Çalışılacak konu
Devlet ve sivil toplum üzerine yazılmış metni kaldığı yerden sürdürün.

━━━━━ Metin bölümü

Şimdilerde askeriyenin üst kademesinin ülkenin gidişatına olan etkisi azalıyor. Bürokrasi kademelerinde eskiye oranla daha farklı resimler görmeye başladık. Geleneksel tarz-ı idare yerini daha farklı bir modele bırakıyor gibi…
Dünya Durumu
Dünya ahvaline bakalım. Küreselleşme olgusu ile birlikte bir zamanlar demir perde gibi duran ülke sınırları, giderek tül perdelere dönüştü. Ama ulus-devlet varlığını sürdürmeye devam ettiğine göre; hâlâ belli sınırlar içinde yaşayan (toplum olarak isimlendirdiğimiz) insan topluluklarından söz etmeye devam edeceğiz.
Toplumun yaşadığı çevreyi bir kavanoza benzetirsek; toplum, bu kabın içinde yalnız başına durmuyor. Kendini yönetmek ve denetlemek için örgütlediği devletle birlikte yer alıyor. Dolayısıyla toplumun bir parçasını devlet oluşturuyor. Kimi örneklerde devlet öyle büyük oluyor ki; toplumun geriye kalan kısmının nefes alacak yeri kalmıyor. Devlet kavramını daha genel bağlamda politik toplum olarak isimlendirebileceğimizi hatırlatayım. Devletin yapısı farklılaşıyor gibi görünmekle birlikte politik toplum, sivil topluma ihtiyaç bırakmayacak bir işgal eğilimi içinde…
Devlet
Bizim toplumsal geleneğimiz, büyük devletin merkez alınması üzerine kurulmuş. Her şey ona göre tanımlanıyor. Bütün soruların cevapları ondan kaynak buluyor. O hem şoför hem de trafik polisi. Gereğinde yaya bile olabiliyor. O hem özne, hem ayna hem de aynadaki yansı.
Bu topraklar üstünde devlet daima en büyük olmuş. Neredeyse tüm alan ve kurumları denetlemiş. Kendi yapmadığını veya yapamadığını, kendisine sadakatle bağlı olanın yapmasına özen göstermiş. Geleneğimizde ve tarihimizde sivil toplum örneklerini bulmak için daima çok zorlanıyoruz. Genelde sivil örnekler olarak gösterilen loncaların ve dinî cemaatlerin de sivil toplum tanımına ne denli uyduğu kuşkulu. Tarihsel geçmişte daha sivil bir duruş gösteren dini topluluklar bile bugün siyasal toplumun bir parçası haline dönüşüyorlar. Bu da ilginç bir gelişme.

━━━━━━━━━━
━━━━━ Gösterilen veriler

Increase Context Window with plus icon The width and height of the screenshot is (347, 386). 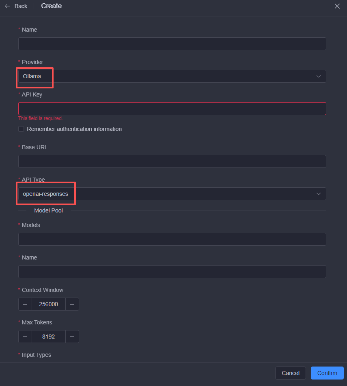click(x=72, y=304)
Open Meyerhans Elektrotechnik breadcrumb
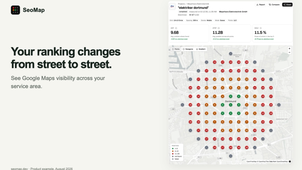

━━━━━━━━━━
━━━━━ Gösterilen veriler

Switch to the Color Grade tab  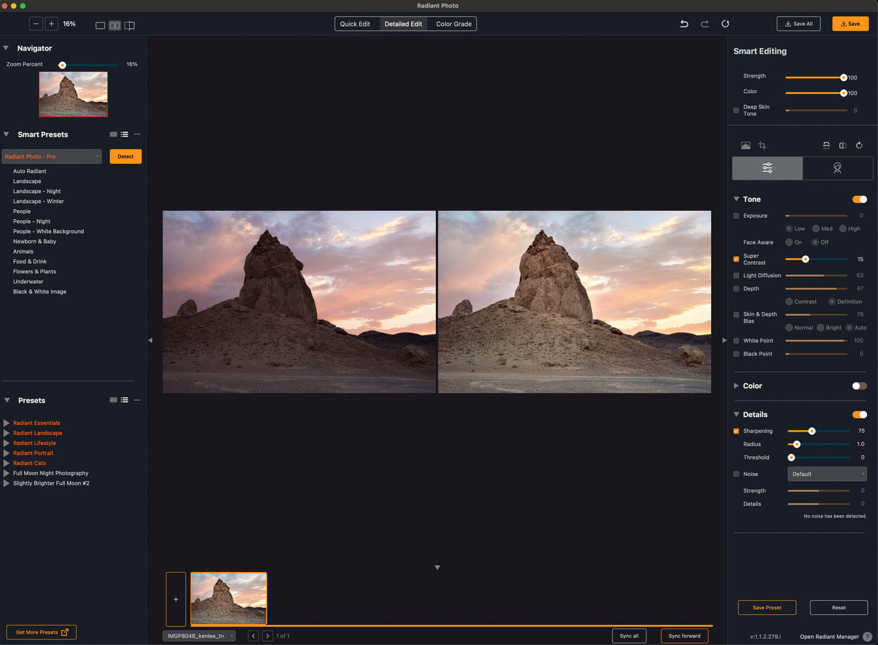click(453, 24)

━━━━━━━━━━

Alıştırmanın cevabı
Osmanlı tipi bir devlet ve yönetim modeli, teknik olarak patrimonyal olarak isimlendiriliyor. Cumhuriyet ile birlikte patrimonyal sistemin padişahlık bölümü tedavülden kalkmakla birlikte, asker ve bürokrat kesimler açısından devletin toplum üzerindeki benzer tanımlayıcı, yönetici, denetleyici tavrı sürmüş.
Toplum
Tarihimizde devlet nezdinde değer görmeyen kesimler arasında sadece sivil toplum kuruluşları yer almıyor. Ekonomik işletmeler de gerekli teveccühe mazhar olmamışlar. Onlar da gelişmek için gerekli teşviki bulmak bir yana; gayet kısıtlı koşullar altında yaşamak zorunda kalmışlar. Ticaret ve sanayi kesiminin devletin ilgisine mazhar olmaya başladığı zaman dilimi, ancak Cumhuriyet dönemine denk düşer.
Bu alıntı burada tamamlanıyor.